Roofing Change Order Template

Roofing changes often start when tear-off reveals hidden decking, rotten fascia, flashing conflicts, ventilation gaps, or storm supplement documentation needs. Every trade has scope drift. StackQuotes turns it into a documented approval path.

Use StackQuotes for the approval record

When to use this

Use this when roofing work changes after inspection, tear-off, supplement review, material selection, or weather-driven sequencing.

It is built for roofers who need the field condition, added price, schedule impact, and customer approval action tied to the job record.

What to document

  • Roof area, slope, elevation, and original scope item being changed.
  • Photos or inspection notes showing decking, fascia, flashing, ventilation, or storm supplement conditions.
  • Labor, material, disposal, permit, supplement, and schedule impact tied to the changed roofing work.
  • Customer approval action required before the roofer treats the changed work as approved.

Printable roofing change order template

Use these fields as a printable trade change order artifact or copy them into the job record before asking for approval.

Roofing change

Roof area/elevation: _______________________
Original scope item: _______________________
Change trigger: decking / fascia / flashing / ventilation / material
Photo or supplement reference: _____________

Price and schedule

Added labor and material: $________________
Disposal or supplement notes: ______________
Weather or scheduling impact: ______________
Approval needed before: ____________________

Approval boundary

Templates help you write the request. StackQuotes helps you keep the approval record tied to the job.

Roofing Change Order Template practical example

Field condition
Tear-off exposed 9 sheets of soft decking and rotten fascia at the rear eave.
Price and schedule
$1,485 added labor, decking, fascia, disposal, and one weather-dependent working day.
Customer action
Customer approval is required before replacement decking and fascia work continues.

Common trade scope changes

  • Hidden decking replacement, rotten fascia, revised flashing details, ventilation changes, material upgrades, and storm or supplement documentation.
  • Weather delays, delivery changes, and roof access constraints that affect crew sequencing or completion timing.

StackQuotes bridge

Templates help you write the request. StackQuotes helps you keep the approval record tied to the job.

StackQuotes connects the request, pricing basis, customer action, and job record so the change does not live only in texts, photos, or a final invoice.

CTA

Use StackQuotes when the trade change needs to stay connected to the quote, scope, approval action, and job record.

How to use this

Attach photos from tear-off or inspection before pricing the changed roofing scope.

Separate storm supplement documentation from customer approval so a carrier conversation is not treated as approval.

Save the approved roofing change with the original quote, roof scope, pricing notes, and final job record.

Approval boundary

Templates help you write the request. StackQuotes helps you keep the approval record tied to the job.
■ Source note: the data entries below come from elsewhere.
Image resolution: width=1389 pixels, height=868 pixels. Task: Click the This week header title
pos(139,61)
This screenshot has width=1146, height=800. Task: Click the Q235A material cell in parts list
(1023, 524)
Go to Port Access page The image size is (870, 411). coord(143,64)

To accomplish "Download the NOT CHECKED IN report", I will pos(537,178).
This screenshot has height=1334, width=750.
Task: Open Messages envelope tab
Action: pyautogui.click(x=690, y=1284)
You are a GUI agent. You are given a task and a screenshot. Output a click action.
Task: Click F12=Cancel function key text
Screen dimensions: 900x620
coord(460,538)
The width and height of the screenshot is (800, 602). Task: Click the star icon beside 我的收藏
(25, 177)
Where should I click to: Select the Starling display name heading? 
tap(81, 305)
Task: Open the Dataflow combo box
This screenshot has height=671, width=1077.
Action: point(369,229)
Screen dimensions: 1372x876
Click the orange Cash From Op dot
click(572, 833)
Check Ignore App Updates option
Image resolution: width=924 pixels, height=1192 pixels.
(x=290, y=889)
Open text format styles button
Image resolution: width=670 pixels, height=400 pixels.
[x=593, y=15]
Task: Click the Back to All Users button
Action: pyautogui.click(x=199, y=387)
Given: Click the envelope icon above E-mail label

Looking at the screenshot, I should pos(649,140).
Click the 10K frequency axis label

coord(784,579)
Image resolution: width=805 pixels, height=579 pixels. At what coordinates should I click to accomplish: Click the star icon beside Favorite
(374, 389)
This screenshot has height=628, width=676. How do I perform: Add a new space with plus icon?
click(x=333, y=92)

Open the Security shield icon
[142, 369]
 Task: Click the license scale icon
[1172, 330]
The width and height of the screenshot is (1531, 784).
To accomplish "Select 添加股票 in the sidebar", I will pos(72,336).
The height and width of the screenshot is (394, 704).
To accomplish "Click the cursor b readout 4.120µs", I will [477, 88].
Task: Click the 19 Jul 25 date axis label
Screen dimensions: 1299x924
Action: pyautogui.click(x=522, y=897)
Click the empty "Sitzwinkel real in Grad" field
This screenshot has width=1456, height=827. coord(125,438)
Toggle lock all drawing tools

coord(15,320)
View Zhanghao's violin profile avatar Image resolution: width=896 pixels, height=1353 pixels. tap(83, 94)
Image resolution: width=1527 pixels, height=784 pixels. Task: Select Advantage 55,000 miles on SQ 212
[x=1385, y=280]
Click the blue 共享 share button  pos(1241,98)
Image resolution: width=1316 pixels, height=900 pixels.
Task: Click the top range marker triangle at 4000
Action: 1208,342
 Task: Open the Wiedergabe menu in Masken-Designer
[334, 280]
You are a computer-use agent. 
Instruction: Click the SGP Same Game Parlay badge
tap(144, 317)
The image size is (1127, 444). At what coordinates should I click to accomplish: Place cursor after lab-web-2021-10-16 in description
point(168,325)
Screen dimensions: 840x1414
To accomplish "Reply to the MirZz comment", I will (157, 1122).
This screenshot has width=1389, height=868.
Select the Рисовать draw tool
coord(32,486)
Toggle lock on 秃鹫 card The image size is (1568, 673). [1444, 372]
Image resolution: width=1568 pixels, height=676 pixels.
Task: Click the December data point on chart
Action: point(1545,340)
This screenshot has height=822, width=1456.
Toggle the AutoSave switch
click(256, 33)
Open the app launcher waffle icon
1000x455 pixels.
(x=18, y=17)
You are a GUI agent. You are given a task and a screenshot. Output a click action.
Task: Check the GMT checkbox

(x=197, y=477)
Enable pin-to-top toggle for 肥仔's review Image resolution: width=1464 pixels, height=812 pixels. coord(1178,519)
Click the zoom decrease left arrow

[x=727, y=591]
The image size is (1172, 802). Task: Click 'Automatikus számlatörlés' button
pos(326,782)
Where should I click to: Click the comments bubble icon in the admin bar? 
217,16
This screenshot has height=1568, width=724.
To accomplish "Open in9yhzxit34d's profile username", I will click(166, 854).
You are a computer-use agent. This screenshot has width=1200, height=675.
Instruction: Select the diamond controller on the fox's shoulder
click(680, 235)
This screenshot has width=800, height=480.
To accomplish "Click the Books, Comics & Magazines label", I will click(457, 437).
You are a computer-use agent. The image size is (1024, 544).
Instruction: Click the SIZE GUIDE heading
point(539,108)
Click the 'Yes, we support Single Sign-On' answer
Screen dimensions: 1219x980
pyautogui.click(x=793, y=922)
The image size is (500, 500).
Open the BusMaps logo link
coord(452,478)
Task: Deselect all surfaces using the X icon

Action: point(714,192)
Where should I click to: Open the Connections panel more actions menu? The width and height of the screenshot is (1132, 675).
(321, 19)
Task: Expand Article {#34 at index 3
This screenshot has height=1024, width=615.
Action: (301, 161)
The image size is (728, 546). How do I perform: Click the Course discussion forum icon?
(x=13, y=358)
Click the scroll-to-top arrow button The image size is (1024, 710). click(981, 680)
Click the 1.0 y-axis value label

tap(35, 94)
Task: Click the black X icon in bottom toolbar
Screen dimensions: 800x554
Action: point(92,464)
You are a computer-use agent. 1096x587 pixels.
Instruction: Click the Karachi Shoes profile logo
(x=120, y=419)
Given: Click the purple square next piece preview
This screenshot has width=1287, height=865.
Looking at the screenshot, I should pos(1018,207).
A draft, conversation, estimate, diagnostic note, selection, or field photo is not the same as customer approval. Treat the change as approved only after the customer takes the approval action requested in the record.

This is general business documentation guidance, not legal advice. For legal disputes, lien rights, or contract enforcement questions, talk with a qualified construction attorney in your state.

Common mistakes

  • Replacing hidden decking without documenting the roof area and photos.
  • Treating an insurance supplement discussion as customer approval.
  • Leaving weather or crew schedule impact out of the change order.
  • Bundling material upgrades into the invoice without a documented approval path.

FAQ

When should a contractor use this roofing template?

Use this when roofing work changes after inspection, tear-off, supplement review, material selection, or weather-driven sequencing.

What scope changes should be captured?

Hidden decking replacement, rotten fascia, revised flashing details, ventilation changes, material upgrades, and storm or supplement documentation. Weather delays, delivery changes, and roof access constraints that affect crew sequencing or completion timing.

What price or schedule impact should be documented?

Document added labor, materials, equipment, subcontractor work, permit or inspection impact, lead-time, return trips, and any schedule movement caused by the changed scope.

What customer approval action is needed?

Ask the customer to approve, reject, or request a revision to the specific changed scope, price, and schedule impact before treating the work as approved.

What goes wrong if this is not documented?

The contractor may have to reconstruct the request, price basis, schedule impact, and approval history from scattered messages after the job has already moved on.

Is this legal advice?

This is general business documentation guidance, not legal advice. For legal disputes, lien rights, or contract enforcement questions, talk with a qualified construction attorney in your state.